▶ **Questions to answer**
1) Please print, word for word, the stretch of the photosynthesis discussion from "Also remember that" through "into simple sugars.".
2) Carry on the photosynthesis discussion from the point where it stops.

Also remember that these are random processes with selection pressure keeping those who survive to reproduce. Assigning a will to such processes makes them and the results harder to understand- imho.

Theres probably something more efficient at converting light into simple sugars.


There's also a chance that the primary photosynthesiizers on each happened to be purple for a while (purple earth) and the ancestors of plants absorbed red/blue and ignored green because they were getting leftovers. Also, even now, iirc the limiting step in oxygenic photosynthesis is by far rubisco's incorporation of CO2, so there's no immediately obvious fitness function that would be optimized by just increasing the efficiency of light harvesting.


I didn't see any mention of this so thought I would add:

This sounds like https://en.wikipedia.org/wiki/Retinal and https://en.wikipedia.org/wiki/Purple_Earth_hypothesis. Going through history, there have been times where the Earth has had oxygen spikes https://en.wikipedia.org/wiki/Geological_history_of_oxygen (Examples https://en.wikipedia.org/wiki/Great_Oxidation_Event or https://en.wikipedia.org/wiki/Neoproterozoic_oxygenation_eve...) Cool image showing how this process is unstable: https://en.wikipedia.org/wiki/Great_Oxidation_Event#/media/F...

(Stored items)
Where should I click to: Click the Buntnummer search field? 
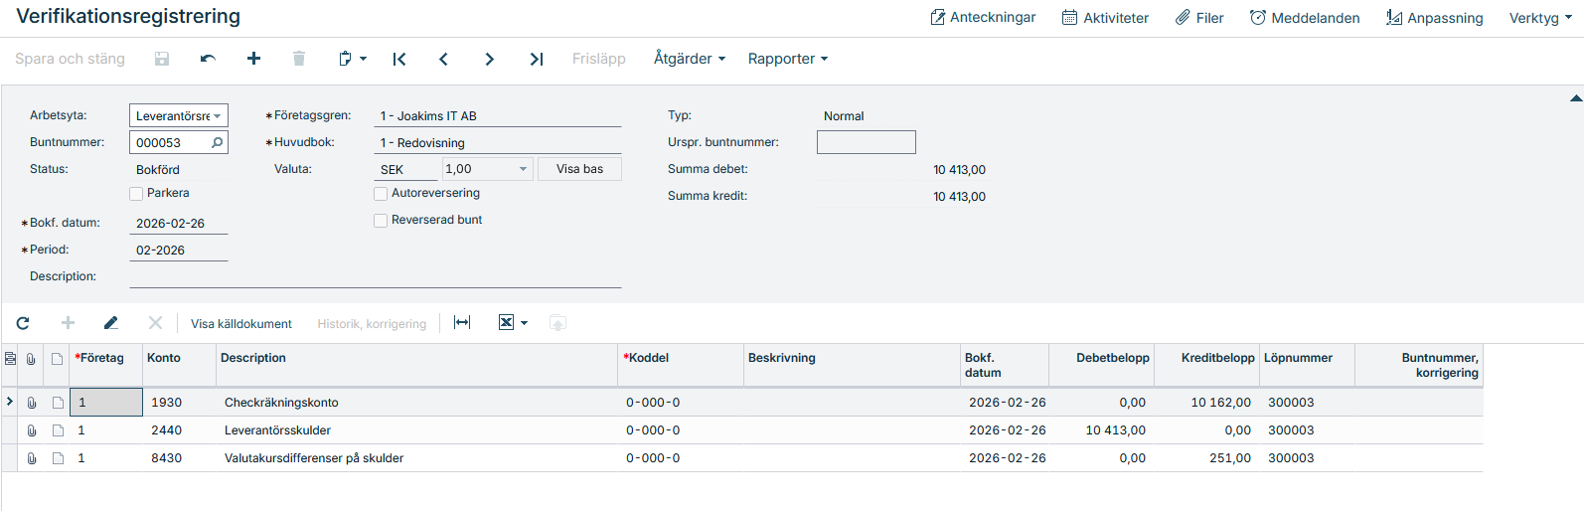click(x=171, y=143)
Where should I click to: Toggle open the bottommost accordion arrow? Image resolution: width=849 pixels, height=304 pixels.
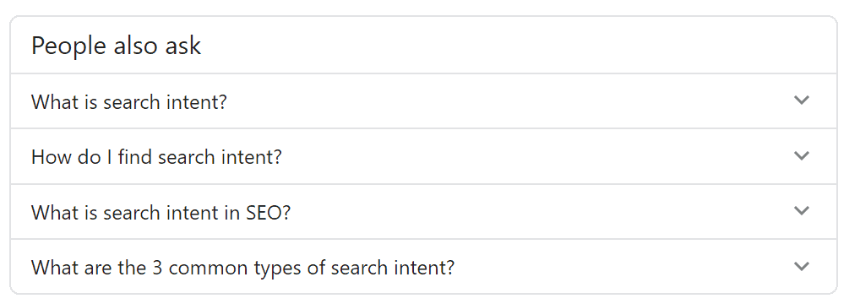click(801, 266)
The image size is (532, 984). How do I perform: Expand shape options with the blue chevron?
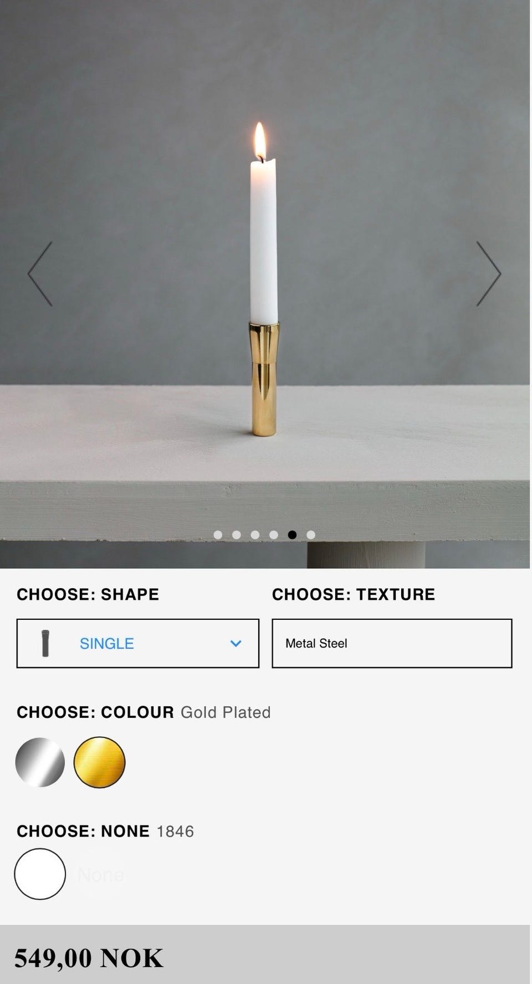pyautogui.click(x=236, y=644)
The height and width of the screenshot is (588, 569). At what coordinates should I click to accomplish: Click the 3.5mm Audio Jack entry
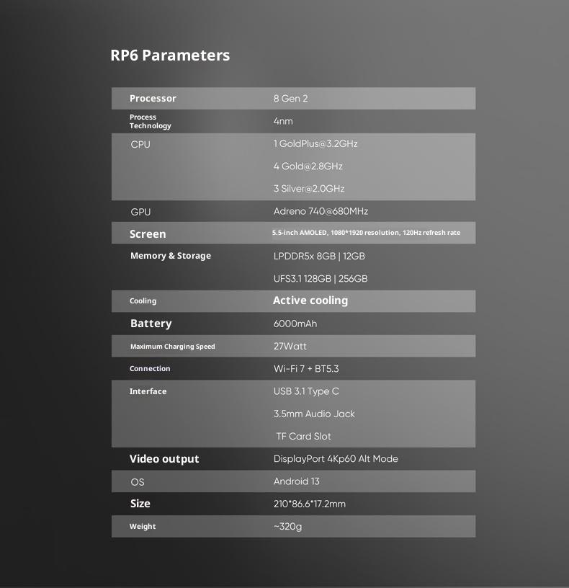coord(314,414)
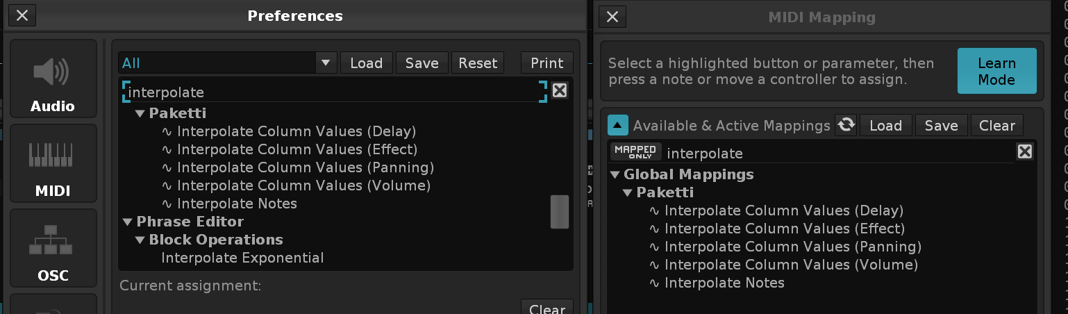Viewport: 1068px width, 314px height.
Task: Clear the MIDI Mapping search filter
Action: pyautogui.click(x=1024, y=151)
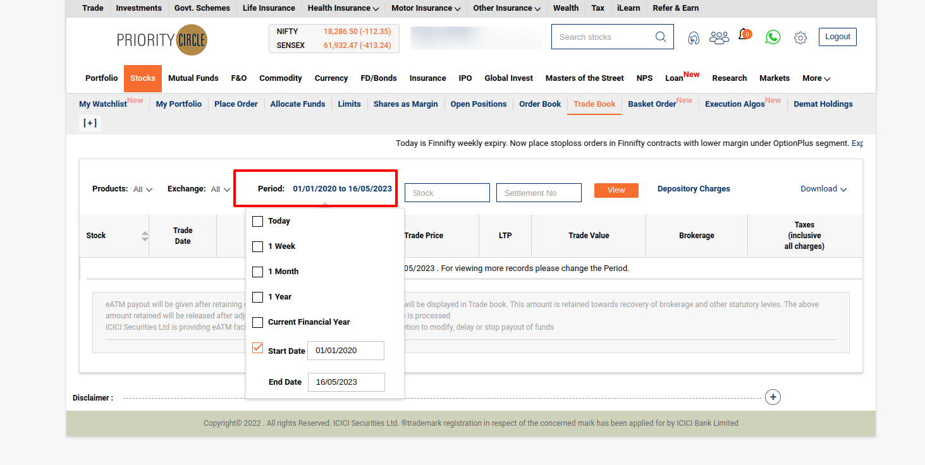Click the WhatsApp icon
This screenshot has width=925, height=465.
[773, 37]
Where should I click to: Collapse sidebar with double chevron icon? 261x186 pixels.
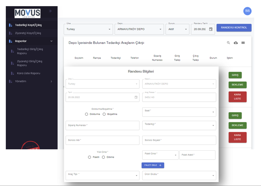pyautogui.click(x=50, y=11)
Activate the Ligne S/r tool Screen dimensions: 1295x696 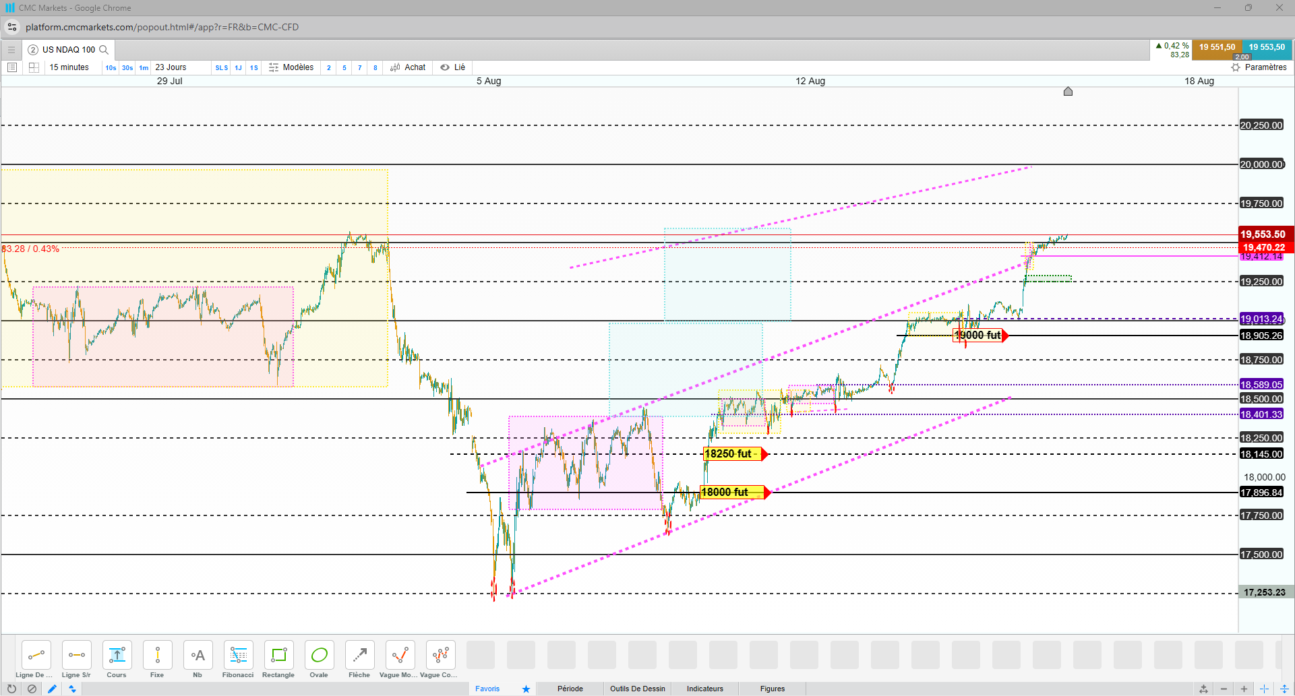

▶ **Task-by-task results**
1)
Also remember that these are random processes with selection pressure keeping those who survive to reproduce. Assigning a will to such processes makes them and the results harder to understand- imho.

Theres probably something more efficient at converting light into simple sugars.

2)
You might be interested in the different photosynthesis cycles: https://en.wikipedia.org/wiki/C3_carbon_fixation https://en.wikipedia.org/wiki/C4_carbon_fixation https://en.wikipedia.org/wiki/Crassulacean_acid_metabolism https://en.wikipedia.org/wiki/Alarm_photosynthesis - this one was only discovered in 2016!

Research into these may have profound impact on climate change.


This is fascinating, I’d never realized there is this seeming-paradox! Thanks for mentioning it


Maybe it was in response to an extinction level event that filtered sunlight for a long time, removing green but allowing primarily only blue or red.


It still doesn't explain the need to reflect green, though. They could have evolved to be black and absorb all energy.


Well I think the question then becomes can they use that much energy without cooking themselves alive? Maybe the entire spectrum is simply too much incoming energy to dissipate effectively and blue and red absorption are either more efficient or is easier to accomplish than green.


One, you're adding intent to a process that has no intent.

It's not reflected- it's just not used (and thus absorbed). If the plant has more energy that it needs already to produce offspring... what pressures exist to produce more?


It is reflected. That's why plants are green.

You seem to have missed the context of my reply:

> an extinction level event that filtered sunlight for a long time, removing green

The lack of green sunlight would not necessarily result in a mutation that reflects green. There is no evolutionary pressure for reflecting/not using something that doesn't exist. In fact, it would be adding intent to a process that has no intent.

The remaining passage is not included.